- [DESCRIPTION OF THE TASK]
Could you swap every "GUI agent" for "interface agent" throughout the material below and give it back with nothing else changed?

- [ENTRIES]
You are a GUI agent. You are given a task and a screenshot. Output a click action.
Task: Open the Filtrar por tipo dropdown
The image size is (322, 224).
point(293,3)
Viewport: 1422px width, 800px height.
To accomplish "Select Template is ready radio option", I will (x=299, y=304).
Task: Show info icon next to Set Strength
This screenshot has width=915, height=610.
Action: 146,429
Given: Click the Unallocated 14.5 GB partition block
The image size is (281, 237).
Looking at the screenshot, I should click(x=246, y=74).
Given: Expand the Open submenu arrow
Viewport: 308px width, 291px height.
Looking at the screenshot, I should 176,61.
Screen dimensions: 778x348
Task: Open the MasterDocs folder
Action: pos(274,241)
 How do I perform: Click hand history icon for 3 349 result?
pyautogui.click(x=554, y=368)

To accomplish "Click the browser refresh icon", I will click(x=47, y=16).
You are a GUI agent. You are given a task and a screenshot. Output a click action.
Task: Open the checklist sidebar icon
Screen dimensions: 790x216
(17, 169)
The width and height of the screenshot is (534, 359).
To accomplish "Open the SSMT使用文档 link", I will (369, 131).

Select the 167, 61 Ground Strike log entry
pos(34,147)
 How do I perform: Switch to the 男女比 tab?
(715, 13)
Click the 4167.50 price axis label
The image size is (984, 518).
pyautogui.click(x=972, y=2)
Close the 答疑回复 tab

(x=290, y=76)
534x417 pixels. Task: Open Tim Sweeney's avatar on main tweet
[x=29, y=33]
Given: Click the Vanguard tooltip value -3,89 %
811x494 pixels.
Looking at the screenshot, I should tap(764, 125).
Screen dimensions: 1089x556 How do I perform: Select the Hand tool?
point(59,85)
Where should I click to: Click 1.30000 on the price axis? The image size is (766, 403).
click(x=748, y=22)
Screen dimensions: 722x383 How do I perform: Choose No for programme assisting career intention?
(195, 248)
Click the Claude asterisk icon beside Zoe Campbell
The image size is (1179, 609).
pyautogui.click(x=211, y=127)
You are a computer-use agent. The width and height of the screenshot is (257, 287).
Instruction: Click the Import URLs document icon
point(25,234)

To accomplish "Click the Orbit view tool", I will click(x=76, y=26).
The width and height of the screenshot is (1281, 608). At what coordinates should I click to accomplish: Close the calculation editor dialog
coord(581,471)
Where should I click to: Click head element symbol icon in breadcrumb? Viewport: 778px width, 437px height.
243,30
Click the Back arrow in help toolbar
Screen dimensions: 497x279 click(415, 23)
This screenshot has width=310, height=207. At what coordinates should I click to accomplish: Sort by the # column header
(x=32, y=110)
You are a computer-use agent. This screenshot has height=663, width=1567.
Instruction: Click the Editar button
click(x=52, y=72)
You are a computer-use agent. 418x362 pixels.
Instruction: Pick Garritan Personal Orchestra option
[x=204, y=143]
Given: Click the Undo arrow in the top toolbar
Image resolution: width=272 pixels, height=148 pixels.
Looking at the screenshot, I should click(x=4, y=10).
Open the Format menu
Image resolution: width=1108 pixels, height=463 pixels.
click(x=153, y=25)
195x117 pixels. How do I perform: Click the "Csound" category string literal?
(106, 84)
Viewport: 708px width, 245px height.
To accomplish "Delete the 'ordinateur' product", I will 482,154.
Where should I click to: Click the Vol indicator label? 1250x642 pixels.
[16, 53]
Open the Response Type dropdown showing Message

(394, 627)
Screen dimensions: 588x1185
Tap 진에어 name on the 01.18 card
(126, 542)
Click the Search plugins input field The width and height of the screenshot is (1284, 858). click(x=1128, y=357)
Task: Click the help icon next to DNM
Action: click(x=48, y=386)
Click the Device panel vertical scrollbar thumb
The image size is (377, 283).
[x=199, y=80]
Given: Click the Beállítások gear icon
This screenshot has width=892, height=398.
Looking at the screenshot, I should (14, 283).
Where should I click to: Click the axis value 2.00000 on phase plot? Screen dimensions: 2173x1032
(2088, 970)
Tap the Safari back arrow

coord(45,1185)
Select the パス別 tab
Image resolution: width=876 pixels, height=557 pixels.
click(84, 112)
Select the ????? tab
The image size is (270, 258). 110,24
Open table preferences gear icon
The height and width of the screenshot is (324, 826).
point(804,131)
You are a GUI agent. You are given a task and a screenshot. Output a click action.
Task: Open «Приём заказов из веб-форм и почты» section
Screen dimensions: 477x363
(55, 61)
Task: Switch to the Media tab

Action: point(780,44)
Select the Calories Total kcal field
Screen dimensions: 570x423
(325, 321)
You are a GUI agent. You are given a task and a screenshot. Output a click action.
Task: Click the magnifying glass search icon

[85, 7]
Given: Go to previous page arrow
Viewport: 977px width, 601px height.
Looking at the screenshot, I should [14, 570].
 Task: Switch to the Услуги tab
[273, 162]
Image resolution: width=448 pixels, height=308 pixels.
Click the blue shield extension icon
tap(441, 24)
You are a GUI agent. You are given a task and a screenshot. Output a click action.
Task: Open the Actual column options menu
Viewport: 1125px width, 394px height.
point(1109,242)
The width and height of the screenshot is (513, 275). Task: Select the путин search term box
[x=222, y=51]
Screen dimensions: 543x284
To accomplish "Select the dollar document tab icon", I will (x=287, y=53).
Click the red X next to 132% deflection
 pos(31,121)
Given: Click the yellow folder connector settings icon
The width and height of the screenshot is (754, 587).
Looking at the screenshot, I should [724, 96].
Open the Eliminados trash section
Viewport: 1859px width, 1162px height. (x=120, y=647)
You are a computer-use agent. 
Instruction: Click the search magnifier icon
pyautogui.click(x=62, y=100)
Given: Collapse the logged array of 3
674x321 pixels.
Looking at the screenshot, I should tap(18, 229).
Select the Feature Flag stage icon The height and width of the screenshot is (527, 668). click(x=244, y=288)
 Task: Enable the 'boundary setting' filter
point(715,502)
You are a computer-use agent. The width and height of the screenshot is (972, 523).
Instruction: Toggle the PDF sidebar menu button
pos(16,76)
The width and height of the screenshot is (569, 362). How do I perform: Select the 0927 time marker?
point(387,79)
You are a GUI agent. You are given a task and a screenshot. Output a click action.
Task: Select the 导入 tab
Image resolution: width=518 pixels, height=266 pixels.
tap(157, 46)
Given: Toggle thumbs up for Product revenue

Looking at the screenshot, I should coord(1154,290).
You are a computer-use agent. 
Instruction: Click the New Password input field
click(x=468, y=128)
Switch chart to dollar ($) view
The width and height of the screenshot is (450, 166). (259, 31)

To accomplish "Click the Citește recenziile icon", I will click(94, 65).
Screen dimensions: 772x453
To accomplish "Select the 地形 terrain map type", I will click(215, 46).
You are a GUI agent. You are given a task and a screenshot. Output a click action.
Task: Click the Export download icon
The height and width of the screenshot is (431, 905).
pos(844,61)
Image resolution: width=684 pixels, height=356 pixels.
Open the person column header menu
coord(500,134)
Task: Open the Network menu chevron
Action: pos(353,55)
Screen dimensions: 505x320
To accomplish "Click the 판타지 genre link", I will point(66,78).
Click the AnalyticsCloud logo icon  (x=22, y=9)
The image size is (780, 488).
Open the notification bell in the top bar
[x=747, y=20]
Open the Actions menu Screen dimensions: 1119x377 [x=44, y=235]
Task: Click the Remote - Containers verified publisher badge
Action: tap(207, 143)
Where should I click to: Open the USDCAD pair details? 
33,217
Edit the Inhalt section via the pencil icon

- [TASK ANSWER]
You are a interface agent. You are given a task and a screenshot. Output a click action.
Task: Open the Filtrar por tipo dropdown
The image size is (322, 224).
point(293,3)
Viewport: 1422px width, 800px height.
To accomplish "Select Template is ready radio option", I will (x=299, y=304).
Task: Show info icon next to Set Strength
This screenshot has width=915, height=610.
Action: 146,429
Given: Click the Unallocated 14.5 GB partition block
The image size is (281, 237).
Looking at the screenshot, I should click(x=246, y=74).
Given: Expand the Open submenu arrow
Viewport: 308px width, 291px height.
Looking at the screenshot, I should 176,61.
Screen dimensions: 778x348
Task: Open the MasterDocs folder
Action: pos(274,241)
 How do I perform: Click hand history icon for 3 349 result?
pyautogui.click(x=554, y=368)

To accomplish "Click the browser refresh icon", I will click(x=47, y=16).
You are a interface agent. You are given a task and a screenshot. Output a click action.
Task: Open the checklist sidebar icon
Screen dimensions: 790x216
(17, 169)
The width and height of the screenshot is (534, 359).
To accomplish "Open the SSMT使用文档 link", I will (369, 131).

Select the 167, 61 Ground Strike log entry
pos(34,147)
 How do I perform: Switch to the 男女比 tab?
(715, 13)
Click the 4167.50 price axis label
The image size is (984, 518).
pyautogui.click(x=972, y=2)
Close the 答疑回复 tab

(x=290, y=76)
534x417 pixels. Task: Open Tim Sweeney's avatar on main tweet
[x=29, y=33]
Given: Click the Vanguard tooltip value -3,89 %
811x494 pixels.
Looking at the screenshot, I should tap(764, 125).
Screen dimensions: 1089x556 How do I perform: Select the Hand tool?
point(59,85)
Where should I click to: Click 1.30000 on the price axis? The image size is (766, 403).
click(x=748, y=22)
Screen dimensions: 722x383 How do I perform: Choose No for programme assisting career intention?
(195, 248)
Click the Claude asterisk icon beside Zoe Campbell
The image size is (1179, 609).
pyautogui.click(x=211, y=127)
You are a computer-use agent. The width and height of the screenshot is (257, 287).
Instruction: Click the Import URLs document icon
point(25,234)

To accomplish "Click the Orbit view tool", I will click(x=76, y=26).
The width and height of the screenshot is (1281, 608). At what coordinates should I click to accomplish: Close the calculation editor dialog
coord(581,471)
Where should I click to: Click head element symbol icon in breadcrumb? Viewport: 778px width, 437px height.
243,30
Click the Back arrow in help toolbar
Screen dimensions: 497x279 click(415, 23)
This screenshot has width=310, height=207. At what coordinates should I click to accomplish: Sort by the # column header
(x=32, y=110)
You are a computer-use agent. This screenshot has height=663, width=1567.
Instruction: Click the Editar button
click(x=52, y=72)
You are a computer-use agent. 418x362 pixels.
Instruction: Pick Garritan Personal Orchestra option
[x=204, y=143]
Given: Click the Undo arrow in the top toolbar
Image resolution: width=272 pixels, height=148 pixels.
Looking at the screenshot, I should click(x=4, y=10).
Open the Format menu
Image resolution: width=1108 pixels, height=463 pixels.
click(x=153, y=25)
195x117 pixels. How do I perform: Click the "Csound" category string literal?
(106, 84)
Viewport: 708px width, 245px height.
To accomplish "Delete the 'ordinateur' product", I will 482,154.
Where should I click to: Click the Vol indicator label? 1250x642 pixels.
[16, 53]
Open the Response Type dropdown showing Message

(394, 627)
Screen dimensions: 588x1185
Tap 진에어 name on the 01.18 card
(126, 542)
Click the Search plugins input field The width and height of the screenshot is (1284, 858). click(x=1128, y=357)
Task: Click the help icon next to DNM
Action: click(x=48, y=386)
Click the Device panel vertical scrollbar thumb
The image size is (377, 283).
[x=199, y=80]
Given: Click the Beállítások gear icon
This screenshot has width=892, height=398.
Looking at the screenshot, I should (14, 283).
Where should I click to: Click the axis value 2.00000 on phase plot? Screen dimensions: 2173x1032
(2088, 970)
Tap the Safari back arrow

coord(45,1185)
Select the パス別 tab
Image resolution: width=876 pixels, height=557 pixels.
click(84, 112)
Select the ????? tab
The image size is (270, 258). 110,24
Open table preferences gear icon
The height and width of the screenshot is (324, 826).
point(804,131)
You are a interface agent. You are given a task and a screenshot. Output a click action.
Task: Open «Приём заказов из веб-форм и почты» section
Screen dimensions: 477x363
(55, 61)
Task: Switch to the Media tab

Action: point(780,44)
Select the Calories Total kcal field
Screen dimensions: 570x423
(325, 321)
You are a interface agent. You are given a task and a screenshot. Output a click action.
Task: Click the magnifying glass search icon

[85, 7]
Given: Go to previous page arrow
Viewport: 977px width, 601px height.
Looking at the screenshot, I should [14, 570].
 Task: Switch to the Услуги tab
[273, 162]
Image resolution: width=448 pixels, height=308 pixels.
Click the blue shield extension icon
tap(441, 24)
You are a interface agent. You are given a task and a screenshot. Output a click action.
Task: Open the Actual column options menu
Viewport: 1125px width, 394px height.
point(1109,242)
The width and height of the screenshot is (513, 275). Task: Select the путин search term box
[x=222, y=51]
Screen dimensions: 543x284
To accomplish "Select the dollar document tab icon", I will (x=287, y=53).
Click the red X next to 132% deflection
 pos(31,121)
Given: Click the yellow folder connector settings icon
The width and height of the screenshot is (754, 587).
Looking at the screenshot, I should [724, 96].
Open the Eliminados trash section
Viewport: 1859px width, 1162px height. (x=120, y=647)
You are a computer-use agent. 
Instruction: Click the search magnifier icon
pyautogui.click(x=62, y=100)
Given: Collapse the logged array of 3
674x321 pixels.
Looking at the screenshot, I should tap(18, 229).
Select the Feature Flag stage icon The height and width of the screenshot is (527, 668). click(x=244, y=288)
 Task: Enable the 'boundary setting' filter
point(715,502)
You are a computer-use agent. The width and height of the screenshot is (972, 523).
Instruction: Toggle the PDF sidebar menu button
pos(16,76)
The width and height of the screenshot is (569, 362). How do I perform: Select the 0927 time marker?
point(387,79)
You are a interface agent. You are given a task and a screenshot. Output a click action.
Task: Select the 导入 tab
Image resolution: width=518 pixels, height=266 pixels.
tap(157, 46)
Given: Toggle thumbs up for Product revenue

Looking at the screenshot, I should coord(1154,290).
You are a computer-use agent. 
Instruction: Click the New Password input field
click(x=468, y=128)
Switch chart to dollar ($) view
The width and height of the screenshot is (450, 166). (259, 31)

To accomplish "Click the Citește recenziile icon", I will click(94, 65).
Screen dimensions: 772x453
To accomplish "Select the 地形 terrain map type", I will click(215, 46).
You are a interface agent. You are given a task and a screenshot. Output a click action.
Task: Click the Export download icon
The height and width of the screenshot is (431, 905).
pos(844,61)
Image resolution: width=684 pixels, height=356 pixels.
Open the person column header menu
coord(500,134)
Task: Open the Network menu chevron
Action: pos(353,55)
Screen dimensions: 505x320
To accomplish "Click the 판타지 genre link", I will point(66,78).
Click the AnalyticsCloud logo icon  (x=22, y=9)
The image size is (780, 488).
Open the notification bell in the top bar
[x=747, y=20]
Open the Actions menu Screen dimensions: 1119x377 [x=44, y=235]
Task: Click the Remote - Containers verified publisher badge
Action: tap(207, 143)
Where should I click to: Open the USDCAD pair details? 
33,217
Edit the Inhalt section via the pencil icon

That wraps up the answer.